Gislingham raises an eyebrow; that doesn’t sound right, not with everything he’s heard about her. ‘So did you get on well with Priscilla then?’

‘If you must know, I thought she was a terrible woman. A vicious bitch and a marriage wrecker, though I’m aware the latter is a rather old-fashioned concept these days. She turned my aunt’s final years into a complete hell. I made a point of only going there when I knew she’d be out.’

‘And how often was that, would you say?’

‘While Nancy was still alive I used to go two or three times a year. After Bill married Priscilla, probably once a year at most.’

‘So why did you stop going altogether after Priscilla died? Surely that should have made things easier between you and Dr Harper?’

Walsh sits back in his chair. ‘I don’t know, it just happened that way. There’s not some ulterior agenda here, Constable.’

But Gislingham isn’t giving up. ‘So let me get this straight – you stopped going to see him at the very point when he needed someone to look out for him? He’s on his own, he’s getting on, he’s starting to show signs of dementia –’

‘I knew nothing about that,’ says Walsh quickly.

‘Well, you wouldn’t, would you. Since you’d stopped bothering to go and see him.’

Walsh looks away.

‘It wasn’t just that though, was it?’ says Quinn. ‘You two had argued. A major falling-out, from what we hear.’

‘That’s absurd.’

‘Someone saw you.’

Walsh gives him a withering look. ‘If you’re talking about that old dear from down the road, she’s hardly my idea of a reliable witness.’

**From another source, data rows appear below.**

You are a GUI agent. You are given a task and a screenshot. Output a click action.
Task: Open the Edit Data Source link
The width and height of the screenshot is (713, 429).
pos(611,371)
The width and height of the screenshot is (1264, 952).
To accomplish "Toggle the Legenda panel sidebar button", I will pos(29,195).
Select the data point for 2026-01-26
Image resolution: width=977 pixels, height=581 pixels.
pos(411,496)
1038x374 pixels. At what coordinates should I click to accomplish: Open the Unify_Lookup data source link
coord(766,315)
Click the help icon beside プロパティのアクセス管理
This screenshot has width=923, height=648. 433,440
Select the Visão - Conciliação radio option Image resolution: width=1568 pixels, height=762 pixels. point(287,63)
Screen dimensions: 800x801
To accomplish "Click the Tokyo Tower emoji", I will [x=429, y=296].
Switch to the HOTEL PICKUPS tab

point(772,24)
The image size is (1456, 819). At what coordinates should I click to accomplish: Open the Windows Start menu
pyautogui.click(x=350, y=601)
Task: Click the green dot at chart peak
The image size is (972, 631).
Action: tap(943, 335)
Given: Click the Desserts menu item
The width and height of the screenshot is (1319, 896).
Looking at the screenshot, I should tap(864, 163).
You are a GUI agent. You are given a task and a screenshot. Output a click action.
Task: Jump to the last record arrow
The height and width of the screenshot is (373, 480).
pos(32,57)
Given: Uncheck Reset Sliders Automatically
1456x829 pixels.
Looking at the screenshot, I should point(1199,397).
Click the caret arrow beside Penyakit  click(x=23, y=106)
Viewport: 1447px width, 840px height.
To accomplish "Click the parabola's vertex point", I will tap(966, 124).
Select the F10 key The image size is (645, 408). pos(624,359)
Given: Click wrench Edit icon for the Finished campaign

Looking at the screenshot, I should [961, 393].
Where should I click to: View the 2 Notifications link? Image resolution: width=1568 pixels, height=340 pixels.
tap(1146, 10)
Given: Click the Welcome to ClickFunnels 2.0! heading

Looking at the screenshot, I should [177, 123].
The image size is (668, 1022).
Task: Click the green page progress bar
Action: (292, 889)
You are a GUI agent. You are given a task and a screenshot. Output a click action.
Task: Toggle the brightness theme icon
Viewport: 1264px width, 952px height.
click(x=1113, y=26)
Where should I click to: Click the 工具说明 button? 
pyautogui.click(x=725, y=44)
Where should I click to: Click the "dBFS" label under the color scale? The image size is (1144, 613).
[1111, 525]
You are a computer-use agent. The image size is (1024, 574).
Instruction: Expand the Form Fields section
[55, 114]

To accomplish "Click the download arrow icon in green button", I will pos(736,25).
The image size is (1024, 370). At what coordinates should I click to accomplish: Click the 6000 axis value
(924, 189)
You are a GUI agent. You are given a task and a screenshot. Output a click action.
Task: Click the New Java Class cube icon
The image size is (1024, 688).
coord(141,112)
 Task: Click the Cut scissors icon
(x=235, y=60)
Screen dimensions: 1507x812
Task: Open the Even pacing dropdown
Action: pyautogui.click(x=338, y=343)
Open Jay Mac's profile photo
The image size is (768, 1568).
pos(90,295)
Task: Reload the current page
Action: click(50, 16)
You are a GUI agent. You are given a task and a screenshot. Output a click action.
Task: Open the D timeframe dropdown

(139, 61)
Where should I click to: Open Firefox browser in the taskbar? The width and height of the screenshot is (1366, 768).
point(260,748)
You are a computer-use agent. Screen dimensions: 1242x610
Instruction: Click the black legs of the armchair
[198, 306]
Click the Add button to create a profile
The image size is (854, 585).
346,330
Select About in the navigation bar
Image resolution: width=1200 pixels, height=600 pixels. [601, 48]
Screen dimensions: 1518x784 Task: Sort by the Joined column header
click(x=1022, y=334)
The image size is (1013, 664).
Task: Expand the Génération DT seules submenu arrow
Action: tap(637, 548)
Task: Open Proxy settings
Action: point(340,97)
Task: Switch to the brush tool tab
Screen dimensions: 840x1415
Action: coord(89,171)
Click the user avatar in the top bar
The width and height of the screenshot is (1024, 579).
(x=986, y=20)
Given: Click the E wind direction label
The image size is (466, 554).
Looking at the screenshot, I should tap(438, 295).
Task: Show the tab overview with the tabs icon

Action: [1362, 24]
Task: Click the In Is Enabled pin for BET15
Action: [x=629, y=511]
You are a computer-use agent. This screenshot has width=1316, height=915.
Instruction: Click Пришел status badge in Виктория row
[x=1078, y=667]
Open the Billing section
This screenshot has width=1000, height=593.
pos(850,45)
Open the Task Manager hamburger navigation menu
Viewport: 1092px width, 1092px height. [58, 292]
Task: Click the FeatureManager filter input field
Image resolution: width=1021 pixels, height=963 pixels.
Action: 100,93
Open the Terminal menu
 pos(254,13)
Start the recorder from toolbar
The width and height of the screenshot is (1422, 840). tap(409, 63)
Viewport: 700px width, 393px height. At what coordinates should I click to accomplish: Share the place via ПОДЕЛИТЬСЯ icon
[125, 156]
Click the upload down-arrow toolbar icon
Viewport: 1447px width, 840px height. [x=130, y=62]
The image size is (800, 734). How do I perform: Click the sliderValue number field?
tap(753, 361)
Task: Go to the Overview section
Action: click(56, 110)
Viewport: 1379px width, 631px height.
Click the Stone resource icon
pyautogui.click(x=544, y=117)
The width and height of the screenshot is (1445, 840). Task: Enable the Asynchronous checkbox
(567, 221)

There’s a silence. Walsh is drumming his fingers on his thighs.

Then there’s a knock on the door and it opens to reveal Erica Somer, with a sheaf of papers in her hand. She tries to catch Quinn’s attention but he studiously avoids looking at her.

‘Sergeant? Could I have a word?’

‘We’re in the middle of an interview, PC Somer.’

‘I know that, Sergeant.’

Gislingham can see it’s important, even if Quinn is refusing to. He gets up and goes to the door. Watching on the screen, Everett sees Quinn get increasingly irritated until Gislingham finally returns to the room. And this time, Somer follows him in. Quinn doesn’t look up. And when she takes the chair in the far corner facing him, he still won’t meet her gaze.

Gislingham puts the papers down on the table, then swivels one of the sheets round to face Walsh. It’s a photograph.

‘Do you know what this picture is of, Mr Walsh?’

Walsh looks at the paper and shifts slightly. ‘No, not offhand.’

‘I think you know very well. You have one like this yourself.’

Walsh sits back and folds his arms. ‘So? What’s that got to do with anything? It’s just a cupboard.’